▸ Assignment
Pick out each line below containing "link".

▸ Working data

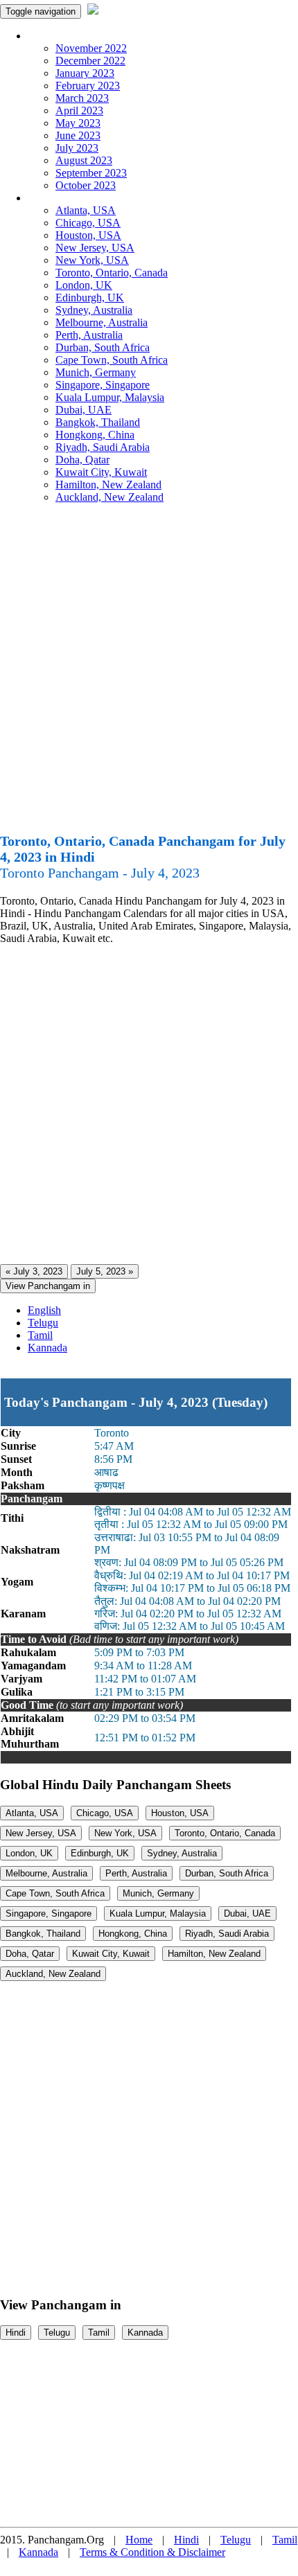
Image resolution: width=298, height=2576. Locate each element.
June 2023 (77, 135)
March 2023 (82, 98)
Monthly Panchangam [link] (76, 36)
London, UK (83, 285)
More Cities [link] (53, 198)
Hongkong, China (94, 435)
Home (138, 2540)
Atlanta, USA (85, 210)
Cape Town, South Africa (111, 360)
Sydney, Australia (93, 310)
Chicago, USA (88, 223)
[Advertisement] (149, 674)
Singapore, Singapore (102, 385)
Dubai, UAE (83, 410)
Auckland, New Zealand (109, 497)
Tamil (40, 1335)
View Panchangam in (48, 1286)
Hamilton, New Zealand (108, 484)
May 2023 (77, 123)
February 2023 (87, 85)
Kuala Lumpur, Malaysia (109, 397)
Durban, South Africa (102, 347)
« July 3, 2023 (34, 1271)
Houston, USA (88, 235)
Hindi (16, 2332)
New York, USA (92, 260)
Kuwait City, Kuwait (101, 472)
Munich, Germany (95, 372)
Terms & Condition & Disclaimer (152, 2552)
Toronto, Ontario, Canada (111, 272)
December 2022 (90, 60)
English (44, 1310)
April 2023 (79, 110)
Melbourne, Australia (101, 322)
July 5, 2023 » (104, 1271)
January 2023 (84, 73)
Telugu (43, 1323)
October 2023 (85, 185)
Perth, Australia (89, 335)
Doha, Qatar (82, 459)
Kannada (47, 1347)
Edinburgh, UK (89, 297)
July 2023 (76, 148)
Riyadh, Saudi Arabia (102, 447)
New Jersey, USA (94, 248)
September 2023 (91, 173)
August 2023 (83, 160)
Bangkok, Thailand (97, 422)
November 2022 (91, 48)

▸ Written answer
Monthly Panchangam [link] (76, 36)
More Cities [link] (53, 198)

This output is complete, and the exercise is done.